I've realised that I've been selfish all my life, not thinking about what I put others through when I'm with them. But Calum made me think about the effect I was having on him, and that's when I decided to do something unselfish for once... I left. Of course I'm going back, but I'm not going to be there, my darker side is.

The problem in doing this is that I'm still being selfish. I stole Calum's heart, strung it along, and then broke it. It was selfish of me to take it in the first place, and even more selfish of me to break it. I'm selfish for breaking his heart when all he ever did was give himself to me. I know he has strong feelings for me, whether it's love, or just a crush I guess I'll never know. Maybe Calum will never know that either since I haven't given us a chance.

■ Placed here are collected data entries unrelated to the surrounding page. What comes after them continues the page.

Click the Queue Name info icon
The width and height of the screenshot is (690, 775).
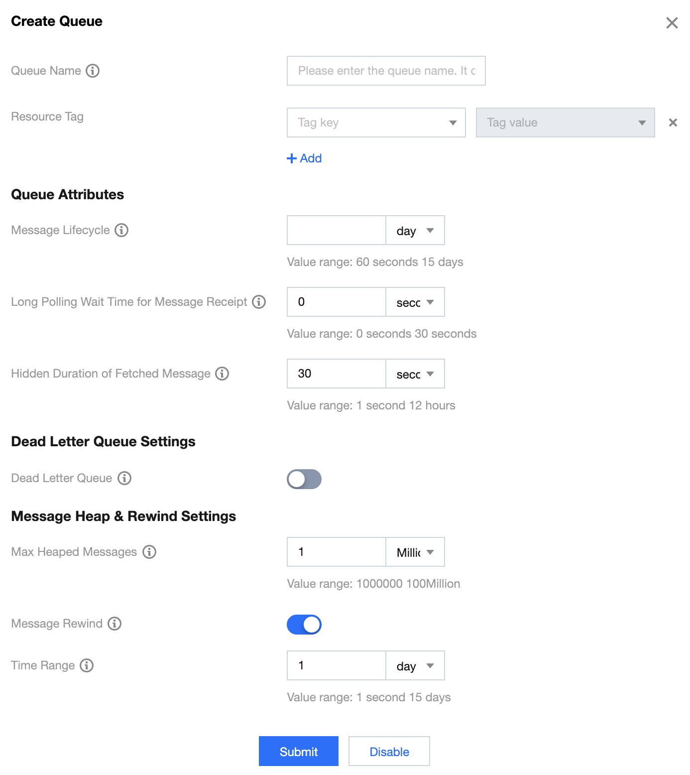93,71
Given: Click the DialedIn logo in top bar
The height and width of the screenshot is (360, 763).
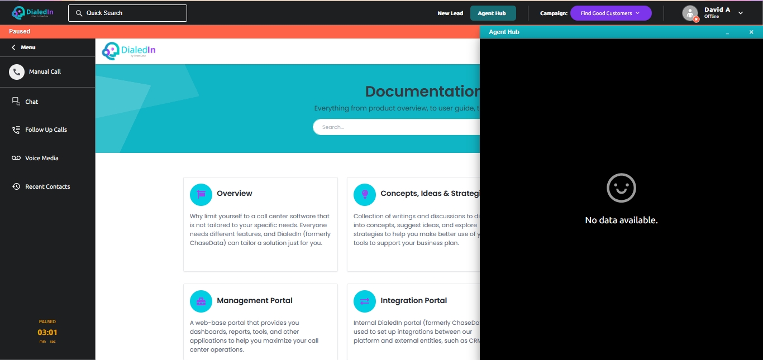Looking at the screenshot, I should click(34, 13).
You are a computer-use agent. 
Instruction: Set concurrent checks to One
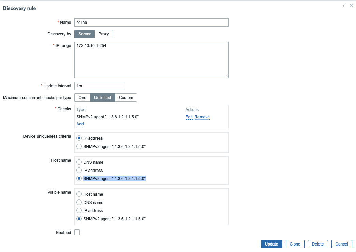point(82,98)
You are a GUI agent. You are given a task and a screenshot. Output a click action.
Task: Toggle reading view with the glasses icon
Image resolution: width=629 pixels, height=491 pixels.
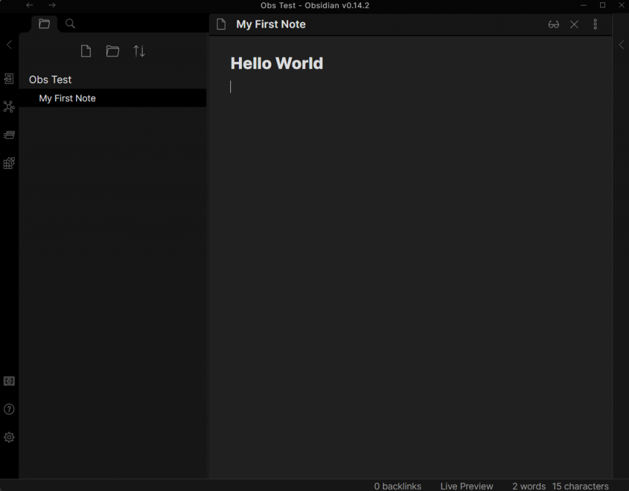[553, 25]
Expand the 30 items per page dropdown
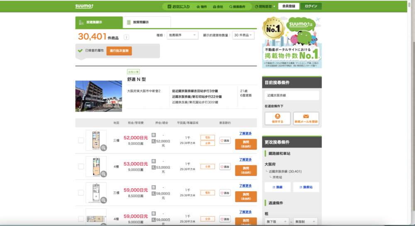 (x=243, y=35)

I guess all of that makes me a bad person, no matter if I've done any good in my life. But when I think about it, what in my life doesn't make me a bad person?

I sighed as I let the hot water cascade over my body and the steam engulf the room and my lungs. Alex, being like a big brother to me, basically shoved me into the bathroom to have a shower so that I didn't get sick or anything. God knows how long I've been in here, but Alex doesn't seem to mind me wasting water. As soon as I got into the house, he pulled me into a hug and asked me if I was okay... I said no and started crying. To calm me down and to keep me warm, he told me to get in the shower and that he'd give me some clothes of his to wear, but I declined them, already knowing what I wanted to wear.

I turned off the water, already missing the warmth, and dried myself off with the towel. I slipped on a pair of light grey sweat pants, UGG boots, a plain white singlet, and then... Calum's dark blue hoody that he had given me the first time he experienced me screaming because of my nightmare. I let my hair out of the bun I had it in for my shower, instantly feeling the relief from the tight elastic.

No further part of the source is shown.